That those forests inhabited by Adivasis are some of the best conserved in the subcontinent is a long-standing fact contrary to the understanding of supposedly educated Indians. What is invaluable is what is often described as ‘indigenous knowledge’ — as though the knowledge gained over centuries of lived experience is of somehow lower valency than the literacy acquired in a school, or perhaps of no value at all.
Relationship with nature
Sadly, the articulate arrogance of ‘New India’ is such that it is unable to see any virtue in the lives of Adivasis and other forest-dwellers who have lived in and by the forests since times immemorial. Ensconced as it is in the air-conditioned offices of metropolitan India, duly estranged from any living ecology of the earth, while fully predatory on it, it sees people who live in and by the jungles as ‘underdeveloped’ criminals who are among those responsible for the thinning of the forests.
This appears to be the view held by petitioners, including retired forest officers and conservation NGOs, in a lawsuit filed in the Supreme Court in 2008. They seem to believe that humans are not a part of nature and can never coexist with it. It is far from their imagination to distinguish between Adivasis who know something about living sensibly with nature and the rest of us, who do not.
That even the courts would fall to such abysmal levels of understanding has become a defining feature of the reforms era. On February 13, the Supreme Court ruled that over 1.12 million households from 17 States, who have had their claims rejected under the Forest Rights Act (FRA) 2006, are to be evicted by the State governments before July 27. It is not clear what fraction of these are individual claims and what fraction are community claims. Nor are all of these Adivasi households. Some might fall under the ‘other traditional forest-dwellers’ category. Critically, the Central government failed to send its attorney to the court. Ironically, the FRA contains no legal provision for the eviction of rejected claimants.
In the face of loud protests from around the country, the court issued a stay order (till July 10) on its ruling. This suits the political goals of the incumbent BJP as it prepares for the polls. Many States are yet to give their details to the courts. Once they do, the number of households to be evicted may rise. Close to 8-10% of the Adivasi population may be asked to vacate their traditional homes and abandon their livelihoods. Has the court contemplated the gravity of the implications? Where are these people supposed to live and make a living? What justice is there in acting in such an inhumane manner?
It betrays ignorance.

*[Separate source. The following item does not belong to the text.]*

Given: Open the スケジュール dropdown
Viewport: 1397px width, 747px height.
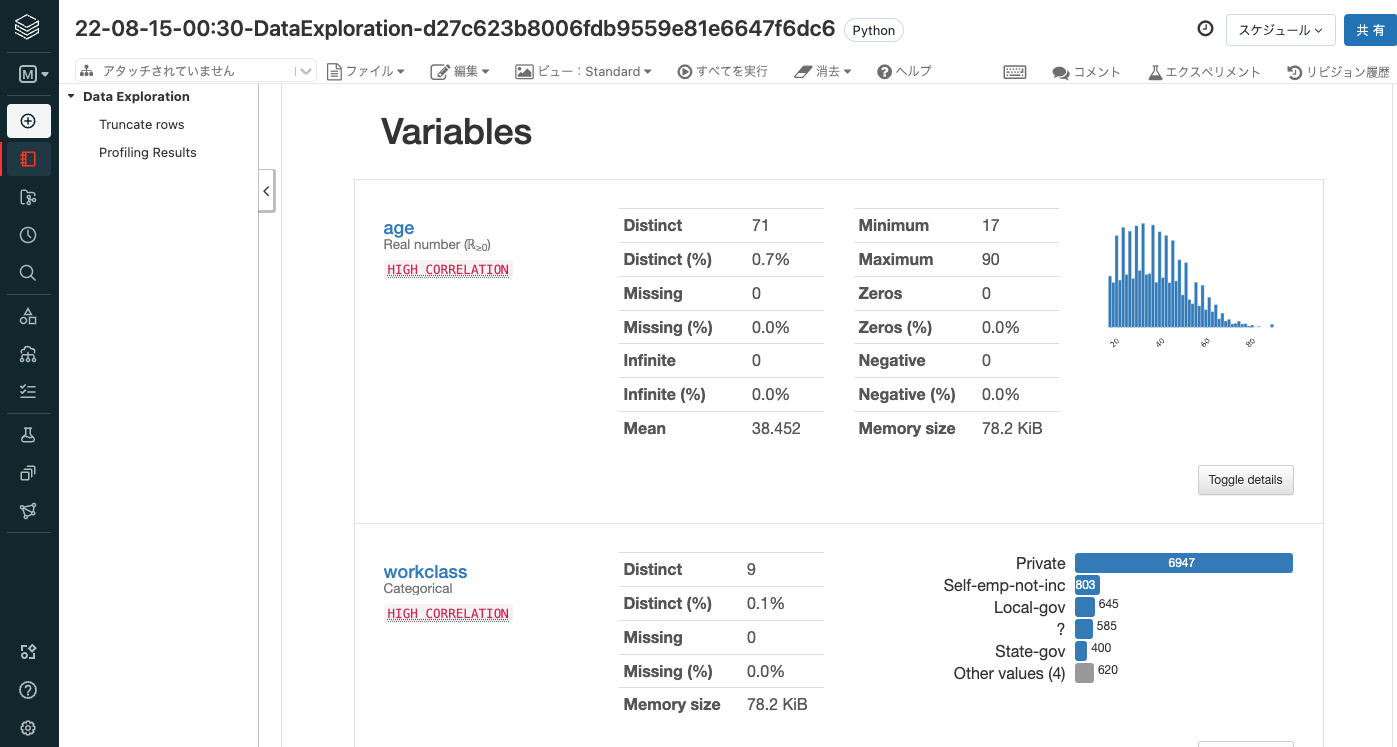Looking at the screenshot, I should (x=1280, y=30).
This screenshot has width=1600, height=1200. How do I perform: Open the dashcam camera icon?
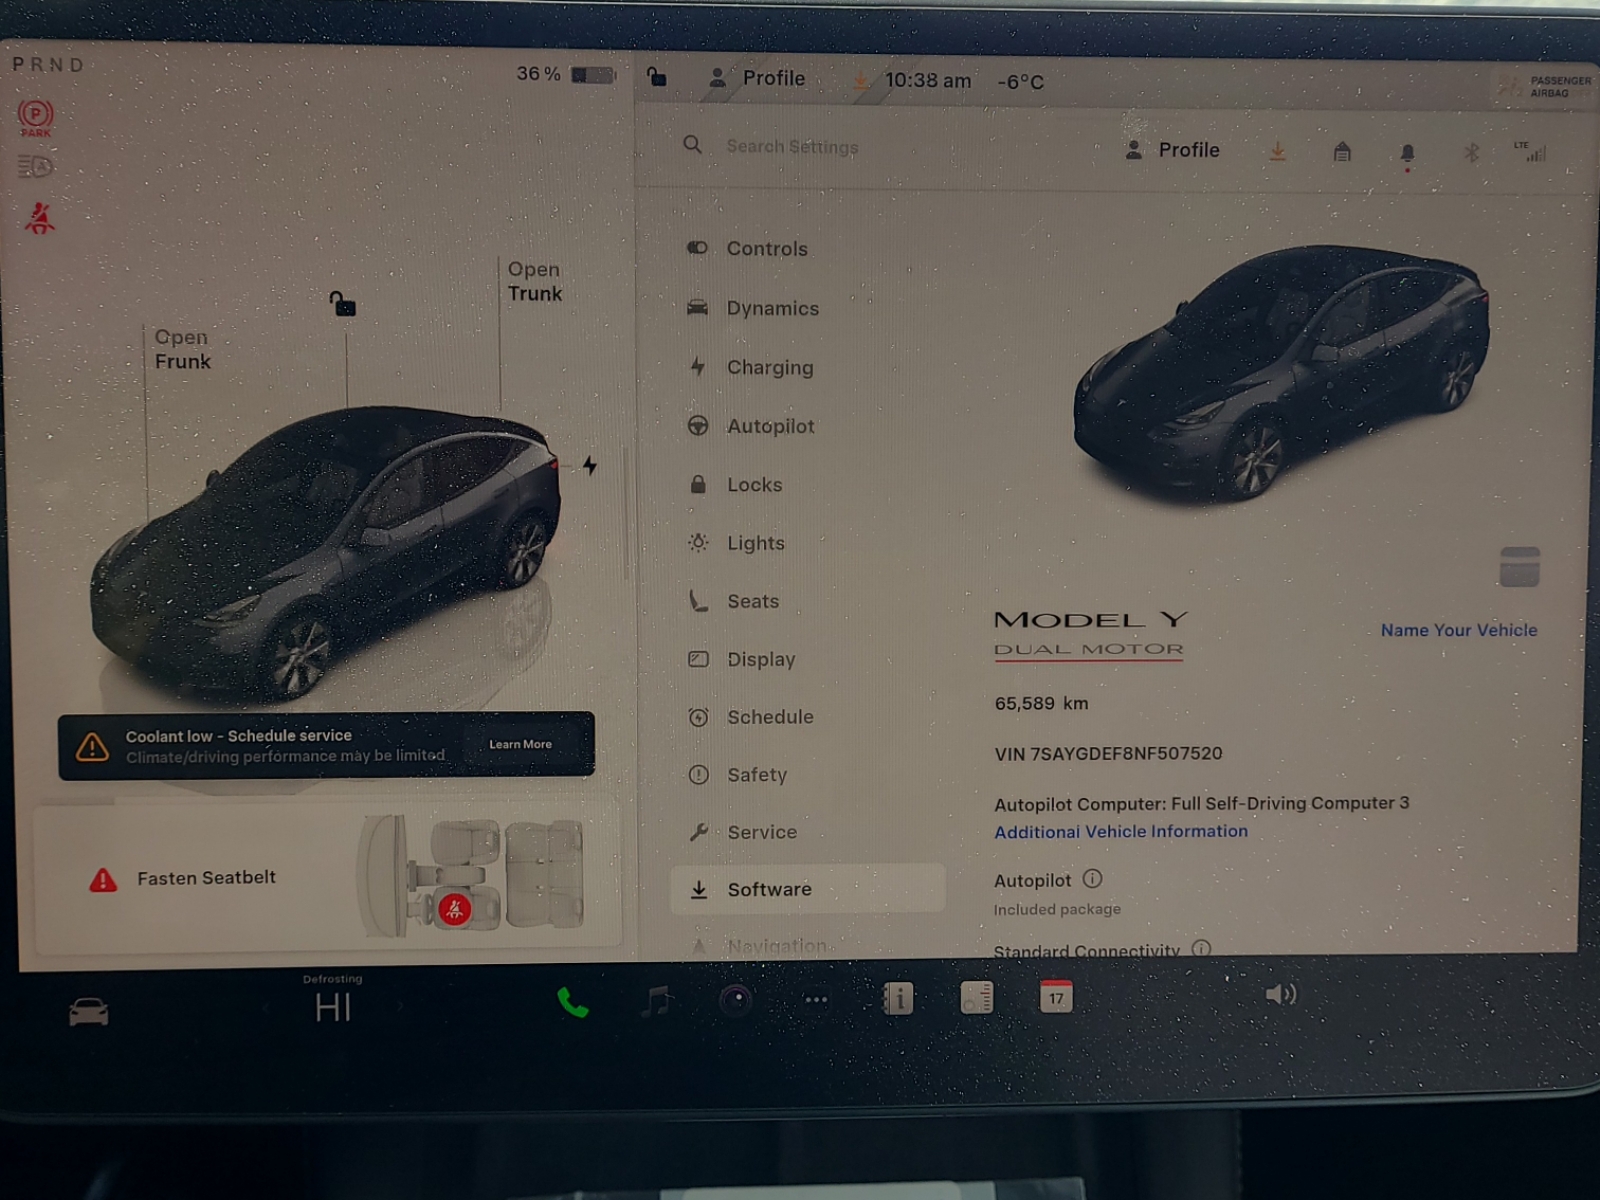(x=736, y=1000)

The judges know that we live in an ecologically imperilled time when metropolitan India has much to answer for its corporate-consumer excesses. And yet, it is among the weakest and the wisest that they choose to attack. The world’s largest refinery is coming up in the Konkan, uprooting 17 villages, over half a million cashew trees and over a million mango trees. Thousands of acres of Himalayan forests and over a hundred villages will be submerged by one of the world’s tallest dams coming up in Pancheshwar in Uttarakhand. Are the conservationist petitioners and courts doing anything to stop any of this? They show little courage when it comes to tackling the land mafias, builder-developers, realtors, constructors and miners, but their conscience is ablaze over conserving Adivasis in the jungles.
A dying civilisation
This is the arrogance of ignorant India and it shall not abdicate till it has laid to rest the last hopes of what was ‘a wounded civilisation’, and is now a dying one. For, let us be clear about one thing: freeing the forests of their traditional inhabitants is almost certain to expose their erstwhile habitats in short order to the speedy, organised depredations of the forces of what has come to be seen by the elites as ‘development’.

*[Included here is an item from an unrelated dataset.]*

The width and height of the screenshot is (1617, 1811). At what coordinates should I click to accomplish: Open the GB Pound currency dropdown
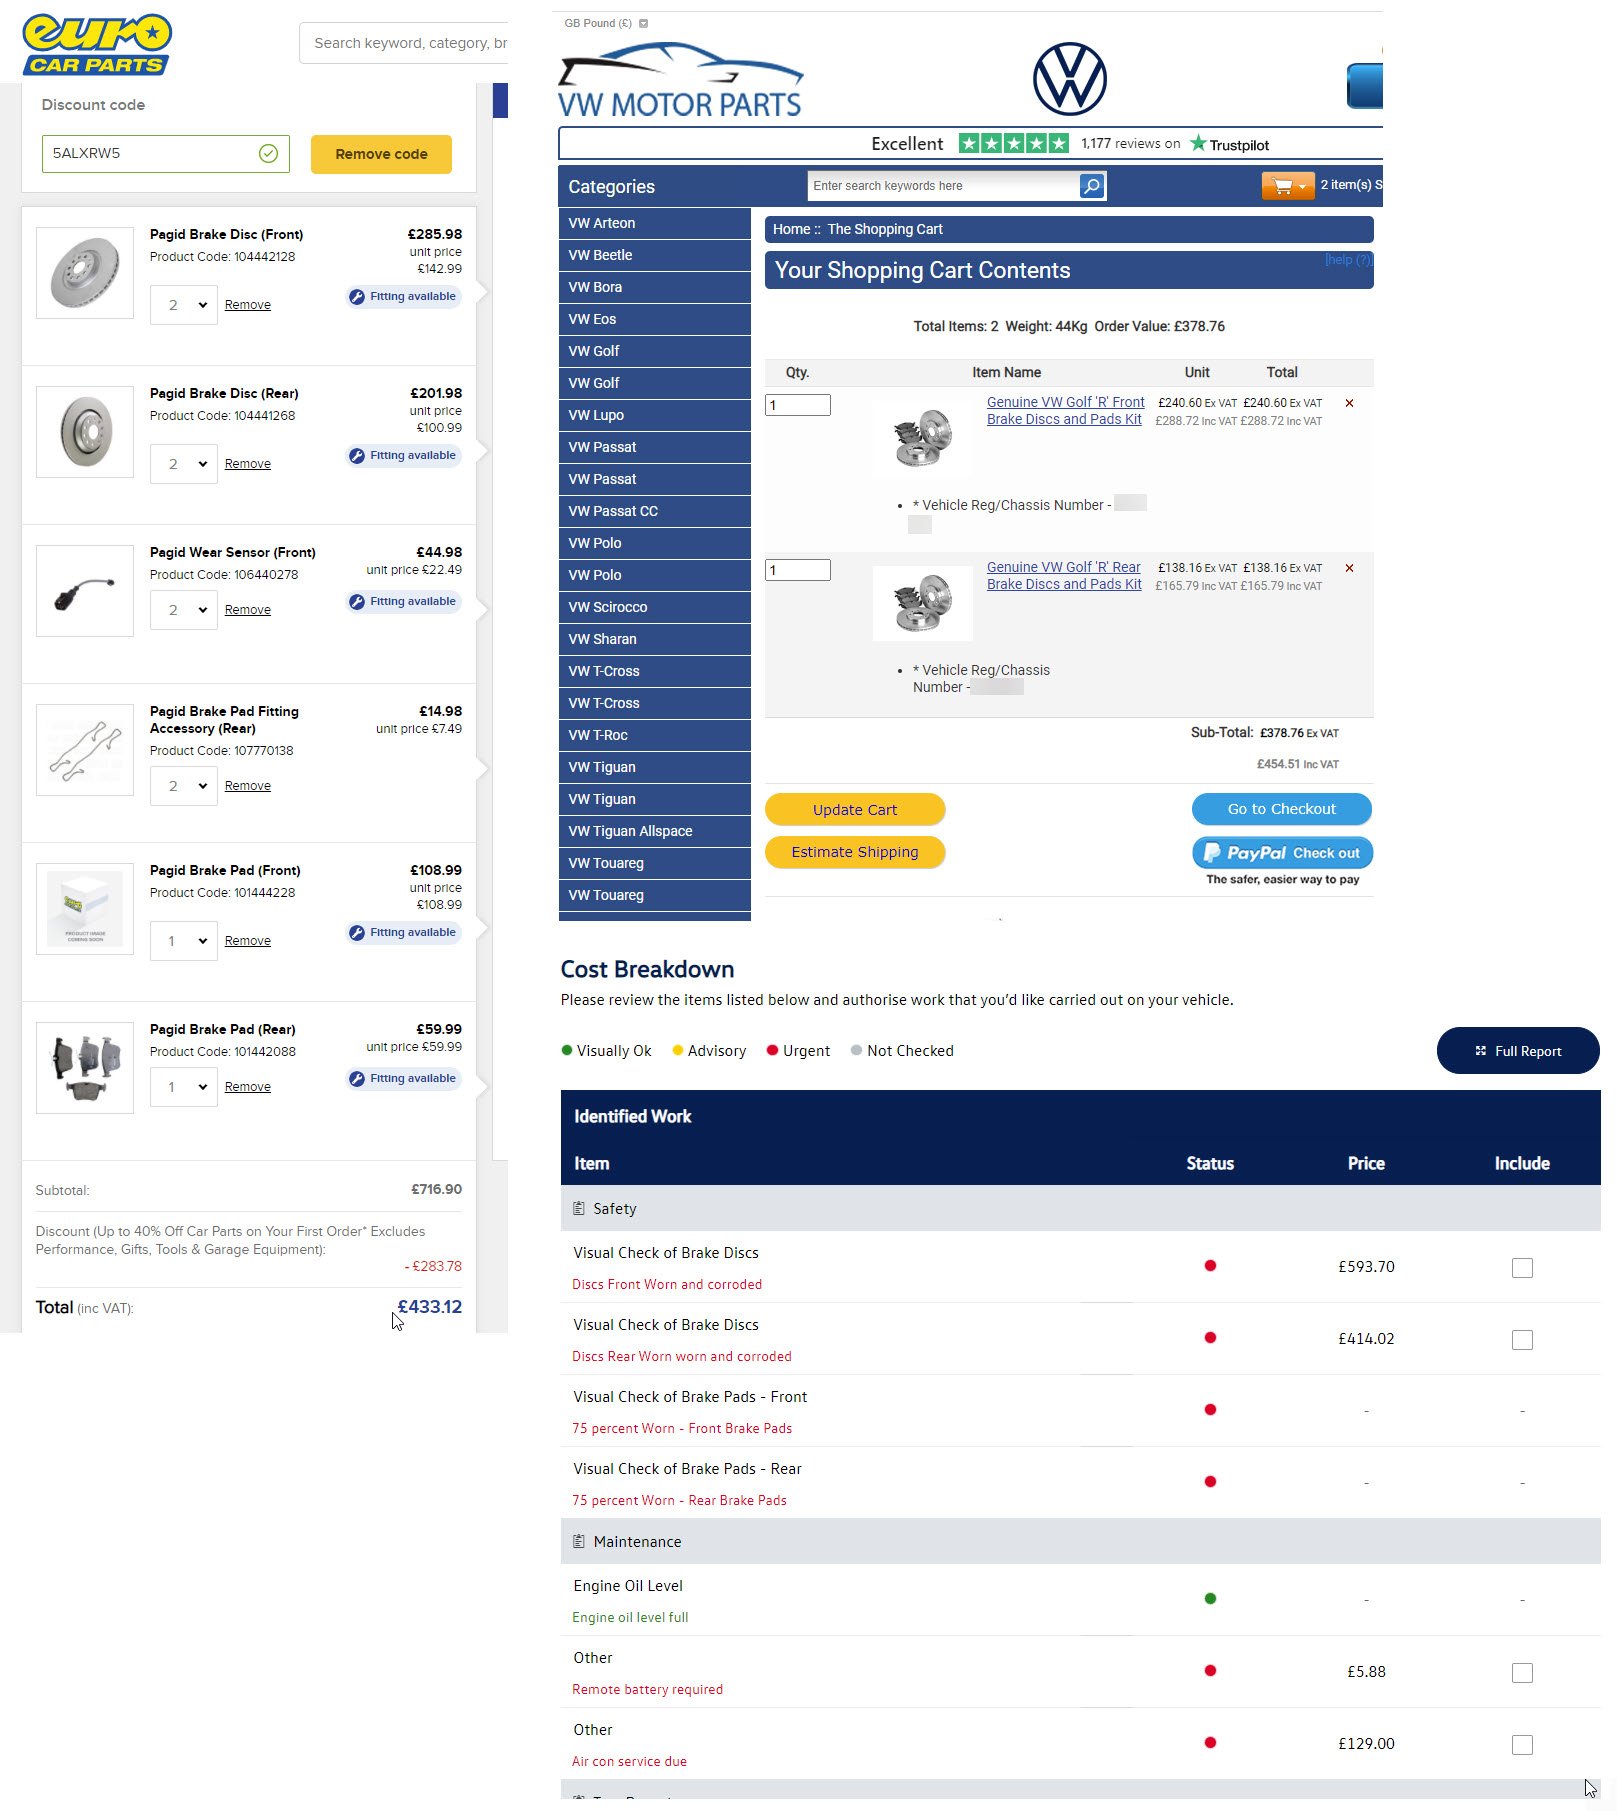point(643,23)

If remote habitats are emptied of Adivasis, there may be nobody to forewarn us when ecologically perilous tipping points are crossed in the future. To make matters worse, worrying amendments that have been proposed to the Indian Forest Act, 1927, which further strengthen the stranglehold of forest officials over India’s jungles and its inhabitants, have now been made public.
Perhaps some day, when their decisions affect them, the folly of their pronouncements will dawn upon those who preside on the fates of millions today. But it shall be too late then. Before July, the safe-keepers of justice might wish to ponder Gandhi’s words: “A time is coming when those, who are in the mad rush today of multiplying their wants, vainly thinking that they add to the real substance, real knowledge of the world, will retrace their steps and say: ‘What have we done?’”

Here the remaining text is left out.